Fig. 134.

B is the centre of the moon, M the top of the mountain, and SAM a ray of sunlight which just grazes the terminator at A, and then strikes the top of the mountain at M. The triangle BAM is right-angled at A. BA is the radius of the moon, and AM is known by measurement; BM, the hypothenuse, may then be found by computation. BM is evidently equal to the radius of the moon plus the height of the mountain.

By one or the other of these methods, the heights of the lunar mountains have been found with a great degree of accuracy. It is claimed that the heights of the lunar mountains are more accurately known than those of the mountains on the earth. Compared with the size of the moon, lunar mountains attain a greater height than those on the earth.
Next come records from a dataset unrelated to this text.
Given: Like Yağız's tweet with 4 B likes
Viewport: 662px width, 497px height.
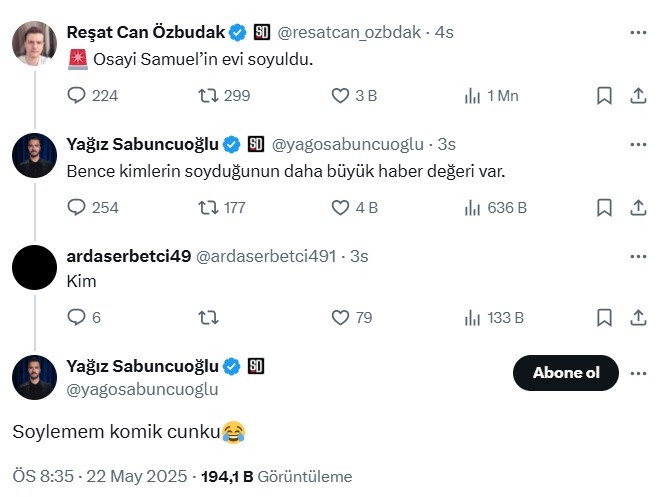Looking at the screenshot, I should click(x=340, y=207).
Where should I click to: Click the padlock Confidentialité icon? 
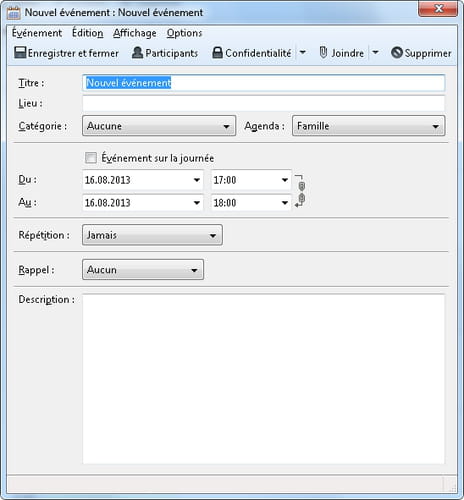[217, 52]
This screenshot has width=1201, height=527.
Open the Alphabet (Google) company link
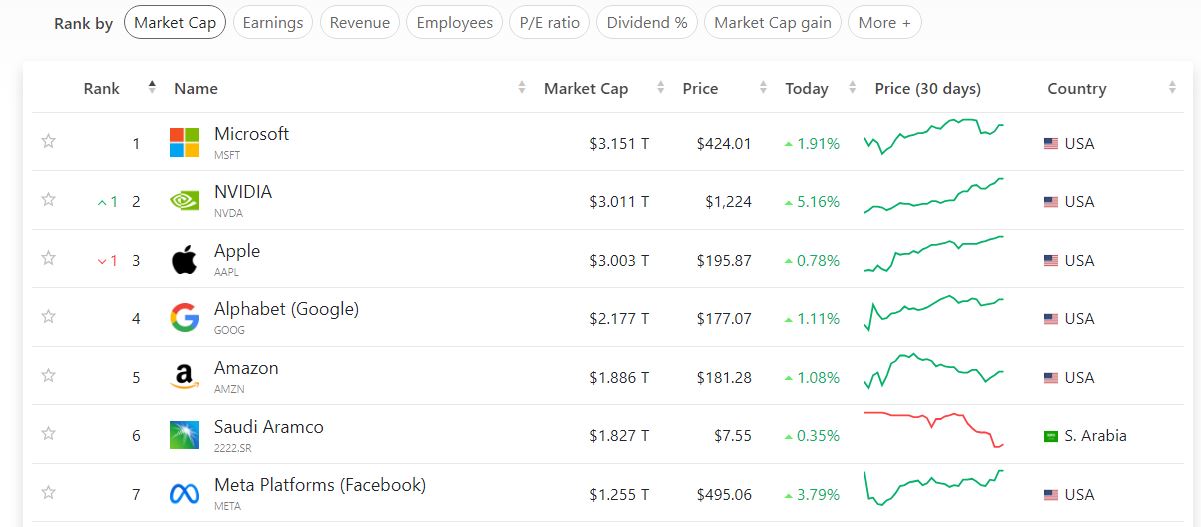point(286,309)
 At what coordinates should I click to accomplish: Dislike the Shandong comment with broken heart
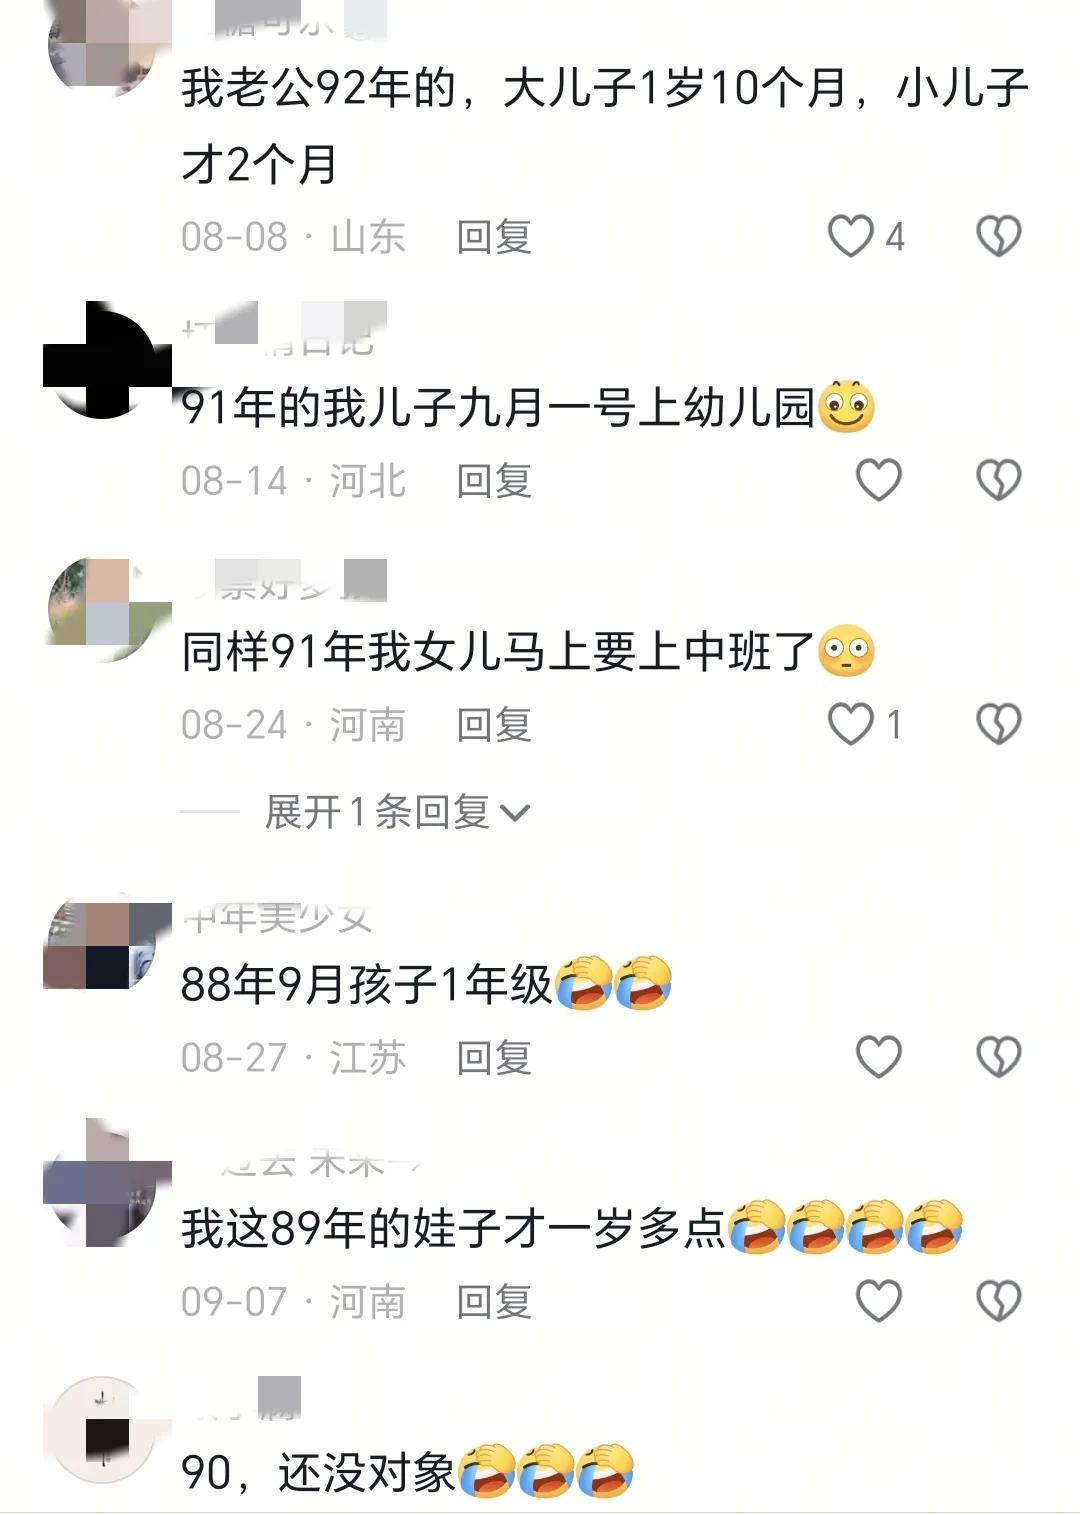pos(998,237)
115. General Aspect of the Lunar Surface.—A cursory examination of the moon with a low power is sufficient to show the prevalence of crater-like inequalities and the general tendency to circular shape which is apparent in nearly all the surface markings; for even the large "seas" and the smaller patches of the same character repeat in their outlines the round form of the craters. It is along the terminator that we see these crater-like spots to the best advantage; as it is there that the rising or setting sun casts long shadows over the lunar landscape, and brings elevations into bold relief. They vary greatly in size; some being so large as to bear a sensible proportion to the moon's diameter, while the smallest are so minute as to need the most powerful telescopes and the finest conditions of atmosphere to perceive them.

Fig. 135.

The prevalence of ring-shaped mountains and plains will be evident from Fig. 135, which is from a photograph of a model of the moon constructed by Nasmyth.

This same feature is nearly as marked in Figs. 131 and 132, which are copies of Rutherfurd's photographs of the moon.
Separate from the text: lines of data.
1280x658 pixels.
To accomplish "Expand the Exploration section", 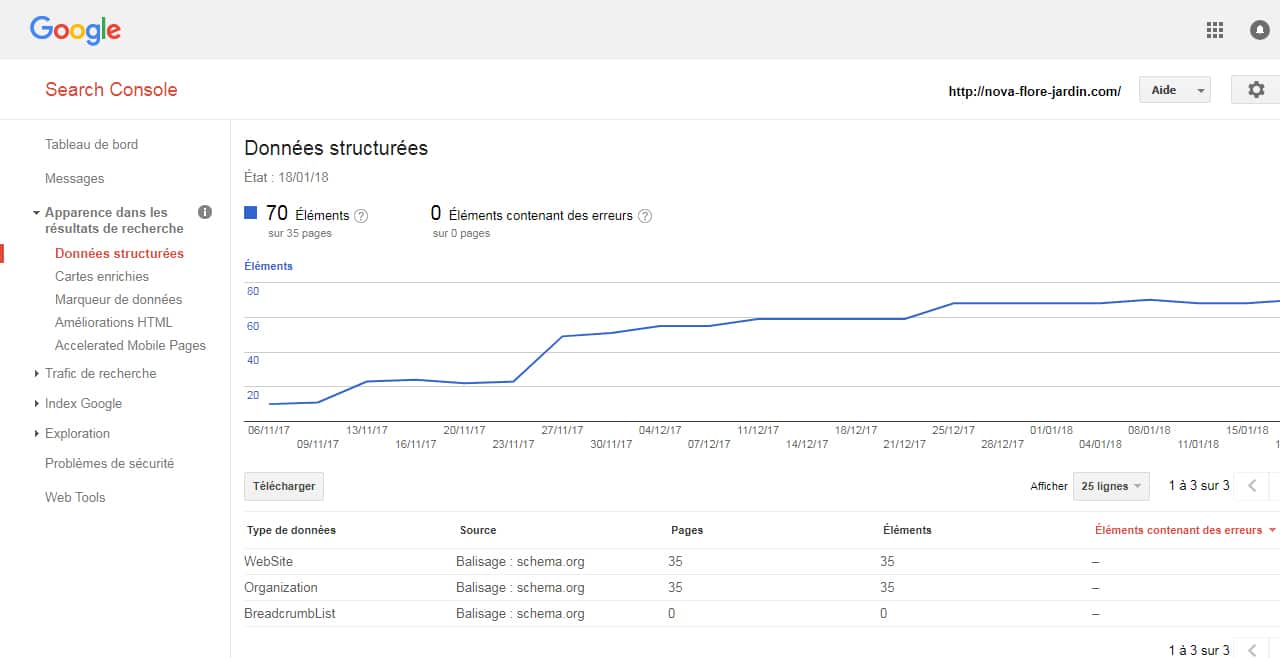I will coord(77,433).
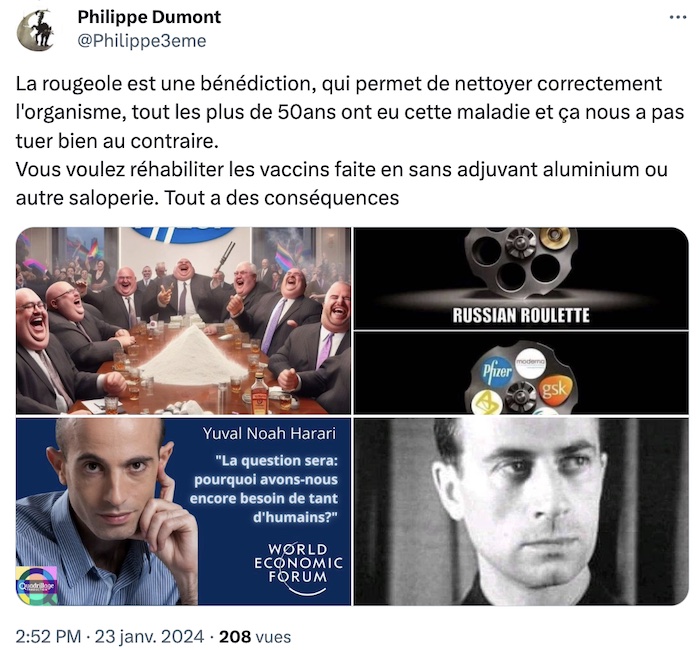Open the Yuval Noah Harari quote image
The image size is (700, 650).
(x=183, y=512)
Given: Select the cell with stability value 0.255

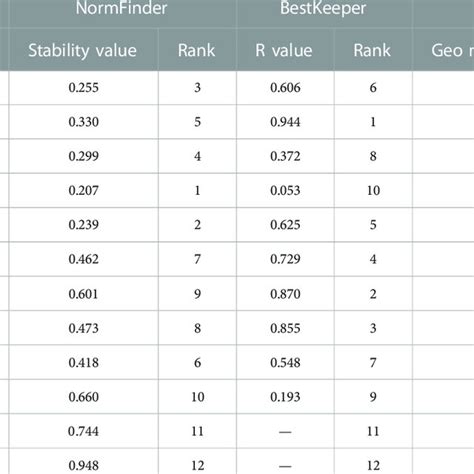Looking at the screenshot, I should tap(84, 88).
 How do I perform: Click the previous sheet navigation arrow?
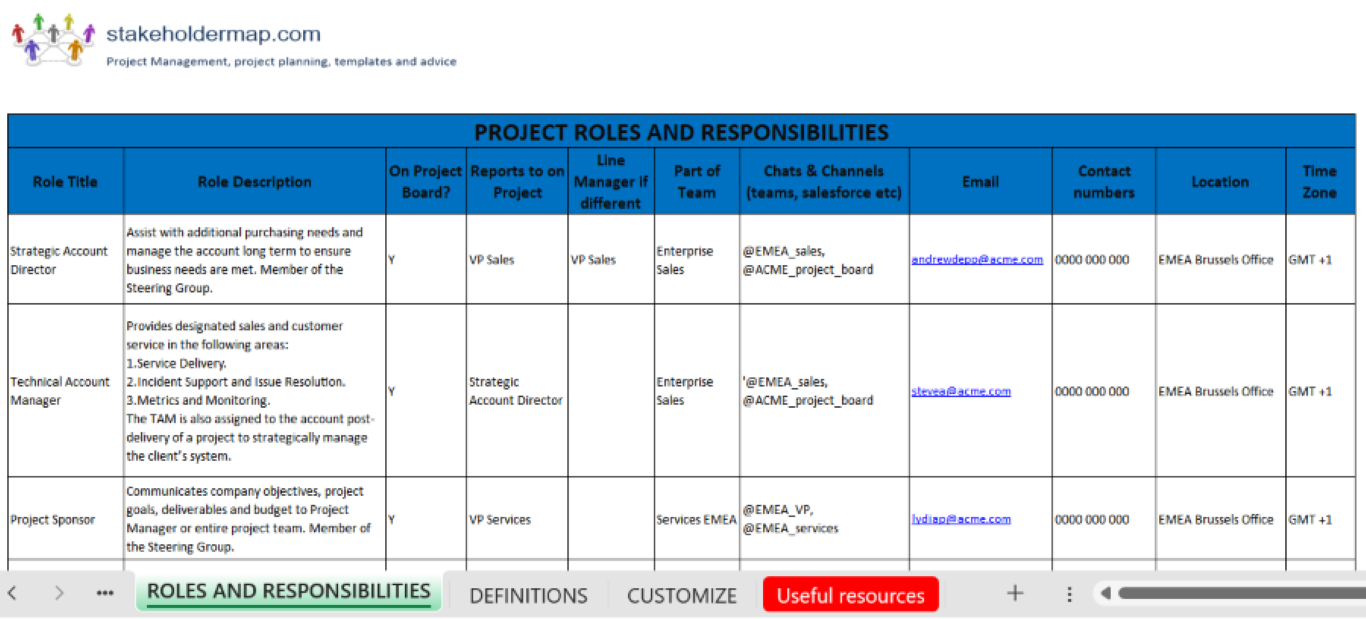coord(14,593)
116. Lunar Craters.—The smaller saucer-shaped formations on the surface of the moon are called craters. They are of all sizes, from a mile to a hundred and fifty miles in diameter; and they are supposed to be of volcanic origin. A high telescopic power shows that these craters vary remarkably, not only in size, but also in structure and arrangement. Some are considerably elevated above the surrounding surface, others are basins hollowed out of that surface, and with low surrounding ramparts; some are like walled plains, while the majority have their lowest depression considerably below the surrounding surface; some are isolated upon the plains, others are thickly crowded together, overlapping and intruding upon each other; some have elevated peaks or cones in their centres, and some are without these central cones, while others, again, contain several minute craters instead; some have their ramparts whole and perfect, others have them broken or deformed, and many have them divided into terraces, especially on their inner sides.